Prompt:
Print all of the lines below verbatim, without changing a single character.

Dataset:
______________________________

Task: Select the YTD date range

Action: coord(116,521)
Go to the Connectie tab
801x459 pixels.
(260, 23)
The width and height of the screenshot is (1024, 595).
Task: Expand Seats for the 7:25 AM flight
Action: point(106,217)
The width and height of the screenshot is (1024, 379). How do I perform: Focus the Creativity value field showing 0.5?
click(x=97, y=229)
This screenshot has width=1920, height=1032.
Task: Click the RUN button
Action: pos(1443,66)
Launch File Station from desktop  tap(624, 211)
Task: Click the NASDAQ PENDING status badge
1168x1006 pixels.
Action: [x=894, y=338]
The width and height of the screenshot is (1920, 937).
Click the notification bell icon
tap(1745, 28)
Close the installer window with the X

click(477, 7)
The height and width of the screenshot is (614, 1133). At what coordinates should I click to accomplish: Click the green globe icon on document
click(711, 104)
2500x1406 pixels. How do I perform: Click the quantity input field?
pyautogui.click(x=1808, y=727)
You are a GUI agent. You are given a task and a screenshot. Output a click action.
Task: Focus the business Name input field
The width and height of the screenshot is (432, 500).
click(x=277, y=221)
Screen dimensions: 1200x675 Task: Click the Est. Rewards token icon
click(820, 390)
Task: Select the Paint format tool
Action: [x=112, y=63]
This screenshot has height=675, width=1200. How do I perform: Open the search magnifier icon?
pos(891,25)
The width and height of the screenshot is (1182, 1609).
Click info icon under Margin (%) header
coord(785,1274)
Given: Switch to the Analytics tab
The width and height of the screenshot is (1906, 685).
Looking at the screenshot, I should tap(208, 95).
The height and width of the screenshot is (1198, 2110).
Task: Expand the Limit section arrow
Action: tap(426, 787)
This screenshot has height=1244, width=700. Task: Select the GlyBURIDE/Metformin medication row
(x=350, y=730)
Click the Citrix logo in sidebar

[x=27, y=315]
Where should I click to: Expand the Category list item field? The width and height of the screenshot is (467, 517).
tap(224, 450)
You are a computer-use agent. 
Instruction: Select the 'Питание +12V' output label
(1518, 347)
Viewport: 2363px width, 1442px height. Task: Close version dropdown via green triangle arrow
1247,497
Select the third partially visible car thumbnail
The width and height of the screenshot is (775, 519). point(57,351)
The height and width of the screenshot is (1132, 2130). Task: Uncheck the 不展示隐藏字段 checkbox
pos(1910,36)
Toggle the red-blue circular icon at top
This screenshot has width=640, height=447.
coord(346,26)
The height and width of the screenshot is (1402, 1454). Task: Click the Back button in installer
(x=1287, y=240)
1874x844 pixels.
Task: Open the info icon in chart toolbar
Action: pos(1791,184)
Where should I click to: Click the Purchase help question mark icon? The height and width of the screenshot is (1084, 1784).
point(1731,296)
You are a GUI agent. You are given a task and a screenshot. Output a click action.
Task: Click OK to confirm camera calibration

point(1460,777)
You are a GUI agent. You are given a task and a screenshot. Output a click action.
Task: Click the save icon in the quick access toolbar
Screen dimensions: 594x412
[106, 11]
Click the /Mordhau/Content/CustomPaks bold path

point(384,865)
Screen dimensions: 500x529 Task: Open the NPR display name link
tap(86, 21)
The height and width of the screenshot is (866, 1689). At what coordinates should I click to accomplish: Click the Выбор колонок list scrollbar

______________________________

Task output:
Task: Select the YTD date range

Action: coord(116,521)
Go to the Connectie tab
801x459 pixels.
(260, 23)
The width and height of the screenshot is (1024, 595).
Task: Expand Seats for the 7:25 AM flight
Action: point(106,217)
The width and height of the screenshot is (1024, 379). How do I perform: Focus the Creativity value field showing 0.5?
click(x=97, y=229)
This screenshot has width=1920, height=1032.
Task: Click the RUN button
Action: pos(1443,66)
Launch File Station from desktop  tap(624, 211)
Task: Click the NASDAQ PENDING status badge
1168x1006 pixels.
Action: [x=894, y=338]
The width and height of the screenshot is (1920, 937).
Click the notification bell icon
tap(1745, 28)
Close the installer window with the X

click(477, 7)
The height and width of the screenshot is (614, 1133). At what coordinates should I click to accomplish: Click the green globe icon on document
click(711, 104)
2500x1406 pixels. How do I perform: Click the quantity input field?
pyautogui.click(x=1808, y=727)
You are a GUI agent. You are given a task and a screenshot. Output a click action.
Task: Focus the business Name input field
The width and height of the screenshot is (432, 500).
click(x=277, y=221)
Screen dimensions: 1200x675 Task: Click the Est. Rewards token icon
click(820, 390)
Task: Select the Paint format tool
Action: [x=112, y=63]
This screenshot has height=675, width=1200. How do I perform: Open the search magnifier icon?
pos(891,25)
The width and height of the screenshot is (1182, 1609).
Click info icon under Margin (%) header
coord(785,1274)
Given: Switch to the Analytics tab
The width and height of the screenshot is (1906, 685).
Looking at the screenshot, I should tap(208, 95).
The height and width of the screenshot is (1198, 2110).
Task: Expand the Limit section arrow
Action: tap(426, 787)
This screenshot has height=1244, width=700. Task: Select the GlyBURIDE/Metformin medication row
(x=350, y=730)
Click the Citrix logo in sidebar

[x=27, y=315]
Where should I click to: Expand the Category list item field? The width and height of the screenshot is (467, 517).
tap(224, 450)
You are a computer-use agent. 
Instruction: Select the 'Питание +12V' output label
(1518, 347)
Viewport: 2363px width, 1442px height. Task: Close version dropdown via green triangle arrow
1247,497
Select the third partially visible car thumbnail
The width and height of the screenshot is (775, 519). point(57,351)
The height and width of the screenshot is (1132, 2130). Task: Uncheck the 不展示隐藏字段 checkbox
pos(1910,36)
Toggle the red-blue circular icon at top
This screenshot has width=640, height=447.
coord(346,26)
The height and width of the screenshot is (1402, 1454). Task: Click the Back button in installer
(x=1287, y=240)
1874x844 pixels.
Task: Open the info icon in chart toolbar
Action: pos(1791,184)
Where should I click to: Click the Purchase help question mark icon? The height and width of the screenshot is (1084, 1784).
point(1731,296)
You are a GUI agent. You are given a task and a screenshot. Output a click action.
Task: Click OK to confirm camera calibration

point(1460,777)
You are a GUI agent. You are given a task and a screenshot. Output a click action.
Task: Click the save icon in the quick access toolbar
Screen dimensions: 594x412
[106, 11]
Click the /Mordhau/Content/CustomPaks bold path

point(384,865)
Screen dimensions: 500x529 Task: Open the NPR display name link
tap(86, 21)
The height and width of the screenshot is (866, 1689). At what coordinates should I click to accomplish: Click the Выбор колонок list scrollbar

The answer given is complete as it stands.